One of my boys faked an orgasm while fucking a girl tonite, w/ out wearing a condom mind you.
She caught him, and immediately put her clothes on and left.
Okay just took the preggers test..and im NOT! :)
awesome babe! drinks tonight!
Wait does the happy face mean yes? fuck.
my mom just informed me that im way nicer when im high and offered to supply my weed until our house guests leave.
does that include her cleaning your bowl?
This went bad. Everyone is crying, i dont know why and I am really uncomfortable.
I'm in class. I'm not opening a page with the words "death erection" in the link. There's people behind me lol.
If you're still on campus there's a jack and coke in the bathroom of fondren science Bldg. Too strong to bring to class.
Guess which fraternity was just playing car to car frisbee in the McDonald's drive thru! Did you guess mine?
What part of "he tried to put his dick in my ear" did you not understand??
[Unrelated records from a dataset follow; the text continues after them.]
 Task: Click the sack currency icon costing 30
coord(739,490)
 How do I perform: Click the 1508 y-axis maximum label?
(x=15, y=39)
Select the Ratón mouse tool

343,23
You're a five foot adderall and caffeine fueled ball of sexual frustration and suppressed rage. It's only a matter of time before you snap. We're taking bets on when.
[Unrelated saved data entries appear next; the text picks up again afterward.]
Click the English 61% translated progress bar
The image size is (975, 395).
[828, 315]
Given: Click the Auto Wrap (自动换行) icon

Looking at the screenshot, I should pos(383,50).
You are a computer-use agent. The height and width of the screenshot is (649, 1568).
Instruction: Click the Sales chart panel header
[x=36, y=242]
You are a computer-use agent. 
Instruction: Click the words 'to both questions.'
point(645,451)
whatever. i don't need to be drunk to tell you i'd suck your dick if you had one.
I ended up sleeping on a park bench. Never using Tinder again.
He just told me my boobs made up for all the bad things that had ever happened to him. I'm definately having sex with him again.
He eats kale on the regular. Do I look like a bitch that wants to eat kale. No. Give me some Boston market.
I asked him if we could have sex sometime and he sent me a three page long text about his feelings for me. that's the only possible situation I've ever run into where a "k" response would have been more appropriate.
It actually wasn't the first time that a guy I just met ate me out in the back seat of his car in a starbucks parking lot in the middle of the day.